3,000 Tokens Per Second on Blackwell: A TensorRT-LLM FP8 Optimization Journey

300 tokens per second feels fast until you realize the NVIDIA GB10 Blackwell is capable of more than 10 times that. Getting from the baseline to 3,030 tok/s took four distinct changes, and understanding which one did what reveals something important about how Blackwell-generation hardware actually works.

The Baseline

Starting point: TRT-LLM with FP16 weights, conservative batch size, default configuration. The first genai-perf run at modest concurrency landed at ~300 tok/s. The GPU was alive, the model was loading, tokens were coming out. Just slowly.

The obvious first attempt — enabling FlashAttention FMHA — showed almost no improvement. This is a common trap. FlashAttention reduces memory bandwidth for the attention operation, but during the decode phase of inference, the bottleneck isn't attention. It's the feed-forward GEMM layers. Optimizing attention when the GPU is waiting on matrix multiplies is optimization theater.

The First Real Lever: FP8 GEMM

Switching to FP8 quantization on the GEMM layers — not attention, specifically the feed-forward weight matrices — moved the needle from 300 to 500 tok/s while bringing P95 latency down from 7 seconds to 4 seconds.

This is what makes Blackwell interesting. GB10 has dedicated hardware for FP8 tensor operations, and the throughput uplift on FP8 GEMM compared to FP16 is substantial. The model quality loss is minimal — FP8 is near-lossless on a well-calibrated quantization — but the throughput gain is the single largest lever available on this hardware.

If you're running inference on Blackwell-generation GPUs and haven't enabled FP8 GEMM, this is the first thing to do. Not batching. Not attention. The matrix multiply dtype.

Batch Size and Concurrency Must Scale Together

With FP8 enabled, the next run increased max_batch_size from the default to 64. Throughput jumped to 1,493 tok/s at concurrency 64. Then batch size went to 192 and concurrency to 160: 3,030 tok/s.

The important lesson here is that batch size and concurrency are not independent knobs. Increase batch size without increasing concurrency and the GPU waits for sequences that never arrive.
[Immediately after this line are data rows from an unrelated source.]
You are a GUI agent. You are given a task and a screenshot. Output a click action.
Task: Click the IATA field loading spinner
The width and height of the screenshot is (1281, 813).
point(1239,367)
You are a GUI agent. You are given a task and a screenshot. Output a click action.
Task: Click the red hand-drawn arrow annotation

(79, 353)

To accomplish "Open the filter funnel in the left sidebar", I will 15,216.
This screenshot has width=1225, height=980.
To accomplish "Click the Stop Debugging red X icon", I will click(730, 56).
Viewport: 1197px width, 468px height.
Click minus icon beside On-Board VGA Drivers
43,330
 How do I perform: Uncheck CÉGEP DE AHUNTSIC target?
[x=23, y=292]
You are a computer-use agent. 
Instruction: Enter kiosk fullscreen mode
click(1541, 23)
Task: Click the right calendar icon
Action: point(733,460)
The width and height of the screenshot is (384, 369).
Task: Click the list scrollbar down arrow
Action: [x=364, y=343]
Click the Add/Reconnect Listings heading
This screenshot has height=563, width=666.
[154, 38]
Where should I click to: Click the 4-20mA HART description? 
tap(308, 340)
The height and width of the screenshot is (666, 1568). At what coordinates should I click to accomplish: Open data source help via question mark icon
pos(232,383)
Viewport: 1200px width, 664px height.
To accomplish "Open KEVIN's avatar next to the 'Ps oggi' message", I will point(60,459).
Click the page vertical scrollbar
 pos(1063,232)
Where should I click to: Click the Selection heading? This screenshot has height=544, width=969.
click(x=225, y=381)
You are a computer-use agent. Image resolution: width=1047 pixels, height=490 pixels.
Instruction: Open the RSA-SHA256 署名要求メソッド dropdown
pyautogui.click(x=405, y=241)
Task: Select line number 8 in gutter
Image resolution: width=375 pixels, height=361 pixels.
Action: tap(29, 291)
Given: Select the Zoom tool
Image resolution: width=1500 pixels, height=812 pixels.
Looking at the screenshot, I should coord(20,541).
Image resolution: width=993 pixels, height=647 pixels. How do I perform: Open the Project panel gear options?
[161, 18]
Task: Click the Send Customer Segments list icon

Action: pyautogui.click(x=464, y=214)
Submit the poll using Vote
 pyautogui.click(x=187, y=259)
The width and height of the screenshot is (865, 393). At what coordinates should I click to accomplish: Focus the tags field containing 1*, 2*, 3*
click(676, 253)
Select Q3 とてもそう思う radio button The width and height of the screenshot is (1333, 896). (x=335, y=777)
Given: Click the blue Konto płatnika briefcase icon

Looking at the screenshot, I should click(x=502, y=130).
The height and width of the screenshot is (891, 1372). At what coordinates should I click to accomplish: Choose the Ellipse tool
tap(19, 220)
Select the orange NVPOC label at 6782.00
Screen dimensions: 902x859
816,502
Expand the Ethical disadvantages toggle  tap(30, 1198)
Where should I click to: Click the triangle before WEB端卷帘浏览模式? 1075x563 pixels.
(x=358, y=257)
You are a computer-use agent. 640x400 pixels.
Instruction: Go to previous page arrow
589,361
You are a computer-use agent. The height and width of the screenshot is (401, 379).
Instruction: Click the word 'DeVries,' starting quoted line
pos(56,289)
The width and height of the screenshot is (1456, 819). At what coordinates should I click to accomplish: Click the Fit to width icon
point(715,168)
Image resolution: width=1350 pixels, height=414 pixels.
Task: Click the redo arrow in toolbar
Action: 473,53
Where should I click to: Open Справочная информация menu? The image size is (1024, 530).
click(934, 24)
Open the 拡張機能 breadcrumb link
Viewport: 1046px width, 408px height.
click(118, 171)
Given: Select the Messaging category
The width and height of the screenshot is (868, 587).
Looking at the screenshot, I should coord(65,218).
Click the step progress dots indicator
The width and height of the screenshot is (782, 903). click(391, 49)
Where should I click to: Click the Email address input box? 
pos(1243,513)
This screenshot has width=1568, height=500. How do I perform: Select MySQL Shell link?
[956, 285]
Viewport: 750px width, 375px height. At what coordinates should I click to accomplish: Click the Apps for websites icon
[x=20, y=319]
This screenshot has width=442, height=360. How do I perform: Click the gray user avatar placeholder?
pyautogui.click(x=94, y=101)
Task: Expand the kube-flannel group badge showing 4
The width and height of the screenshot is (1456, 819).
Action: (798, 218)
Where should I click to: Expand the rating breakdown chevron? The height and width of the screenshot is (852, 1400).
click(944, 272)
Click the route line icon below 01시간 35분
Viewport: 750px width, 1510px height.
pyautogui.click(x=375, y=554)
Increase concurrency without increasing batch size and requests queue up waiting for slots. They have to move together or neither move does much.

The sweep looked like this:

max_batch_size	concurrency	tok/s	P95 latency
default	16	~300	~7s
64	64	1,493	~5s
128	128	2,710	~6.5s
192	160	3,030	~6.8s
192	192	3,110	~12s (overloaded)

The optimal operating point is 128–160 concurrency: 3,000+ tok/s with P95 latency staying under 7 seconds. Push to 192 concurrency and P95 spikes — the GPU is overloaded and sequences start stacking up behind each other.

# Build with FP8 GEMM plugin
trtllm-build \
  --checkpoint_dir ./model-fp16 \
  --output_dir ./model-fp8 \
  --gemm_plugin fp8 \
  --max_batch_size 192

# Start Triton serving the TRT-LLM engine
tritonserver --model-repository=/models --http-port 8000

# Concurrency sweep with genai-perf
genai-perf \
  -m ensemble \
  --service-kind triton \
  --backend tensorrtllm \
  --num-prompts 100 \
  --concurrency 160 \
  --output-tokens 512

# Profile with Nsight
nsys profile -w true -t cuda,nvtx \
  --capture-range=cudaProfilerApi \
  -o blackwell_fp8 \
  python benchmark.py

Reading the Latency Distribution

One signal that indicates a well-tuned serving system: P95 latency sitting close to P50. When the 50th percentile and 95th percentile are near each other, requests are being served with consistent timing — the system is handling load smoothly, not occasionally getting stuck behind overlong sequences.

When P95 spikes well above P50, it usually means one of two things: either the batch is overloaded and some requests are waiting a long time to start, or a few long-context sequences are holding KV cache slots while shorter requests pile up behind them.

At concurrency 160, the P95/P50 gap stayed narrow. At 192, it blew out. That gap is the signal telling you where the operating point is.

The Takeaway on Blackwell

FP8 GEMM is the performance story on Blackwell — not attention optimization, not minor scheduler tuning. The hardware was built to run FP8 efficiently, and the throughput numbers show it. Everything else (batching, concurrency, KV cache tuning) layers on top of getting the compute dtype right.

The 10x jump from 300 to 3,030 tok/s breaks down roughly as: 1.7x from FP8 quantization, 3x from batch size scaling, 1.2x from concurrency optimization. The gains compound, but FP8 is the foundation.